What we need is just to apply the ordering if lvmetad is enabled, but no requirement.
(In reply to comment #2)
> Lvmetad is still under development, so we'd like to make it disabled by
> default and only use it if global/use_lvmetad=1 lvm.conf setting is used. So
> having it on-demand perfectly suits our needs - "instantiate only if really
(...if use_lvmetad=0 is set in lvm.conf, all LVM commands will honor this setting and so no command will try to communicate with lvmetad through the socket and the lvmetad won't be instantiaded, saving resources that would be otherwise uselessly consumed... However, one can override those global settings, e.g. it could be through lvm2app library! And it this case, we need to instantiate the daemon. So the on-demand really suits here...)
This bug appears to have been reported against 'rawhide' during the Fedora 19 development cycle.
Changing version to '19'.
(As we did not run this process for some time, it could affect also pre-Fedora 19 development
cycle bugs. We are very sorry. It will help us with cleanup during Fedora 19 End Of Life. Thank you.)
More information and reason for this action is here:
It seems this is now handled a bit better:
lvm2-lvmetad.socket failed to queue service startup job (Maybe the service file is missing or not a non-template unit?): Transaction is destructive.
So the transaction requested is cancelled automatically which avoids the hang.
Further, for all the other services calling lvm commands that try to connect to the lvmetad daemon, the commands provide a warning:
WARNING: Failed to connect to lvmetad. Falling back to internal scanning.

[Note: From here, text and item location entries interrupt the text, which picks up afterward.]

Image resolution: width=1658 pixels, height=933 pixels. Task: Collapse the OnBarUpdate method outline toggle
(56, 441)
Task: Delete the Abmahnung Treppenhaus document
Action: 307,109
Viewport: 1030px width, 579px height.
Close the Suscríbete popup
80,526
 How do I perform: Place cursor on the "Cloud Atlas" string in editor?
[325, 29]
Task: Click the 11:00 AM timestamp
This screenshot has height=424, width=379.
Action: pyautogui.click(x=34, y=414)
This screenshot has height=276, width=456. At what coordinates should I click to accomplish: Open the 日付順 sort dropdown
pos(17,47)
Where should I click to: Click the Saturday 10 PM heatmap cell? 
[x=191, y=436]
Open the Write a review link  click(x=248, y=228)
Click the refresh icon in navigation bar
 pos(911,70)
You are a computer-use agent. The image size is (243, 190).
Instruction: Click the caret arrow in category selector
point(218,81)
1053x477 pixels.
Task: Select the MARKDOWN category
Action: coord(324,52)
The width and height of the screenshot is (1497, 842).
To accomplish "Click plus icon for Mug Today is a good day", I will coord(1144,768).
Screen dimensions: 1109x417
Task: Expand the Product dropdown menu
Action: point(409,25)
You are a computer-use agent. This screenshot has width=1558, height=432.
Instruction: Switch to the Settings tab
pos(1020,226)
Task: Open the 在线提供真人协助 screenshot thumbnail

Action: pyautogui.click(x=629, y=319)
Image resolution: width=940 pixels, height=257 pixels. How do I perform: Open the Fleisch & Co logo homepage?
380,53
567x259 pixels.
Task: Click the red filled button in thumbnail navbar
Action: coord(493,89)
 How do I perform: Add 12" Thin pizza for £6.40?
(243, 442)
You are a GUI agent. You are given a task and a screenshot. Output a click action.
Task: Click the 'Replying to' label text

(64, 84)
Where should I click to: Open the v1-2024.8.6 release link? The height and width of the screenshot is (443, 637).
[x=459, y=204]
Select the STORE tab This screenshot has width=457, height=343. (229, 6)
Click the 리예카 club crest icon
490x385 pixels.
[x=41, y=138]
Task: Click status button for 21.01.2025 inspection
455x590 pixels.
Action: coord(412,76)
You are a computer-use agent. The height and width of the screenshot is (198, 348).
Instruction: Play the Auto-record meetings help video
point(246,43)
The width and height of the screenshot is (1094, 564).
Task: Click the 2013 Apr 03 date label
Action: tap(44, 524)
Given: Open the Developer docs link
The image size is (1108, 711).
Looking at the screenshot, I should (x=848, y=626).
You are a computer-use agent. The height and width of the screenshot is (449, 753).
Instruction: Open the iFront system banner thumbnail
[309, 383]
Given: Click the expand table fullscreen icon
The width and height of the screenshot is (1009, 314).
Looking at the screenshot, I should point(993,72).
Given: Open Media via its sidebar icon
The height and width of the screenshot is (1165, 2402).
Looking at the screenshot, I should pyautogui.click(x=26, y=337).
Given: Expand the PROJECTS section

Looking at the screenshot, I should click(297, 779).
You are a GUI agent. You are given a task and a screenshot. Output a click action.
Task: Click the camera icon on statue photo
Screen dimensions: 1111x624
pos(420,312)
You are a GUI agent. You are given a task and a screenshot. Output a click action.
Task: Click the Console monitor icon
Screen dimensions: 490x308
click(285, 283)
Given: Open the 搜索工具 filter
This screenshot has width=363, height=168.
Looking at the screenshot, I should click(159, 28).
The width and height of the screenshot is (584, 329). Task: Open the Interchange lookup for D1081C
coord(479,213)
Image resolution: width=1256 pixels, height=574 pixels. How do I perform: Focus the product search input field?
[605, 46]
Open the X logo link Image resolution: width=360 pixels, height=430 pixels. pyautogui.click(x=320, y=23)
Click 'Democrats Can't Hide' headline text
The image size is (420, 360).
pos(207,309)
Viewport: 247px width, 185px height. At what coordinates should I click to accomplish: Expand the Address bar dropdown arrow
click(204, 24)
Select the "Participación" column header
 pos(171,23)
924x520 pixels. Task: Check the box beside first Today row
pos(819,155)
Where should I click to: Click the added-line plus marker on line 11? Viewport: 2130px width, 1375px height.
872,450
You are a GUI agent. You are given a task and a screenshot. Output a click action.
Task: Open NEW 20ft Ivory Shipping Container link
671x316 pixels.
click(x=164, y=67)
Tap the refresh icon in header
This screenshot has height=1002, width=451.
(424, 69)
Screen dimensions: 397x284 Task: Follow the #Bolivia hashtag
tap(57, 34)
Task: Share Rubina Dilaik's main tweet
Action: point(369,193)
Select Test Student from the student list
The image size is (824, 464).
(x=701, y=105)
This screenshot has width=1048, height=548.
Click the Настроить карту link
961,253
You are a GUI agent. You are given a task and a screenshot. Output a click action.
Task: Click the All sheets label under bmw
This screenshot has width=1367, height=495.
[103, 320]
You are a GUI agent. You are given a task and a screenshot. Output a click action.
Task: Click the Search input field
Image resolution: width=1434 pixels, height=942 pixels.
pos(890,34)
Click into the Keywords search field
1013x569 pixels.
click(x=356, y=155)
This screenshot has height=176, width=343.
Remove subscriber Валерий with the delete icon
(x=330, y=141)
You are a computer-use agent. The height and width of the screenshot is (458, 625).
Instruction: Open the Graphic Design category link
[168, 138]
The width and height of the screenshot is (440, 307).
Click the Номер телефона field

...which is correct since the service has been stoppped and there's no lvmetad instance running during shutdown when there are still some other services/commands requesting it.
Considering this is a corner case where the lvmetad service is stopped *manually* and lvm.conf is not changed accordingly (so a configuration error actually), such behaviour at shutdown is acceptable - the error messages are correct here. Also, the hang which happened before is avoided as systemd can handle this situation better now - I'm closing this report.